> [WHAT TO DO]:
Copy out every line from the one containing "Click the MSRP column header" down through the one containing "pyautogui.click(x=91, y=14)", word for word and including both ends, and leave the pictures out of your answer.
* begin INPUT MATERIAL *
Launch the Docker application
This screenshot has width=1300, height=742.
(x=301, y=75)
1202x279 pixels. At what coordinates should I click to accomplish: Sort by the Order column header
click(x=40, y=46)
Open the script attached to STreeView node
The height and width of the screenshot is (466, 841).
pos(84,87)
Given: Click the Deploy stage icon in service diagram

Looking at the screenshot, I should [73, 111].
* end INPUT MATERIAL *
* begin INPUT MATERIAL *
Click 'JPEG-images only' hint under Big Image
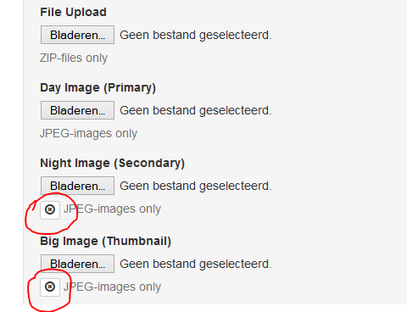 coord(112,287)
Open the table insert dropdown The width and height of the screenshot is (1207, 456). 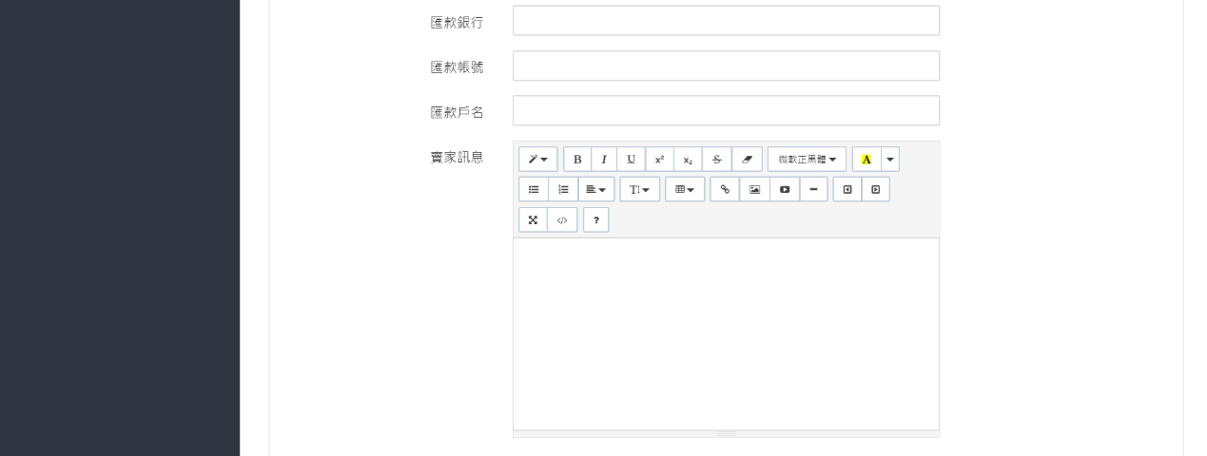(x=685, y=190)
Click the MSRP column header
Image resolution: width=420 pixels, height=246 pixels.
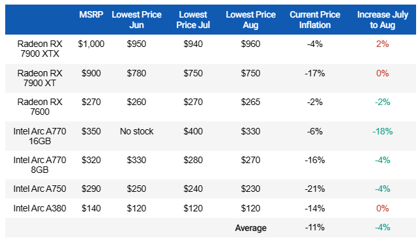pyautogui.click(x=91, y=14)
* end INPUT MATERIAL *
> [WRITTEN RESPONSE]:
Click the MSRP column header
Image resolution: width=420 pixels, height=246 pixels.
pyautogui.click(x=91, y=14)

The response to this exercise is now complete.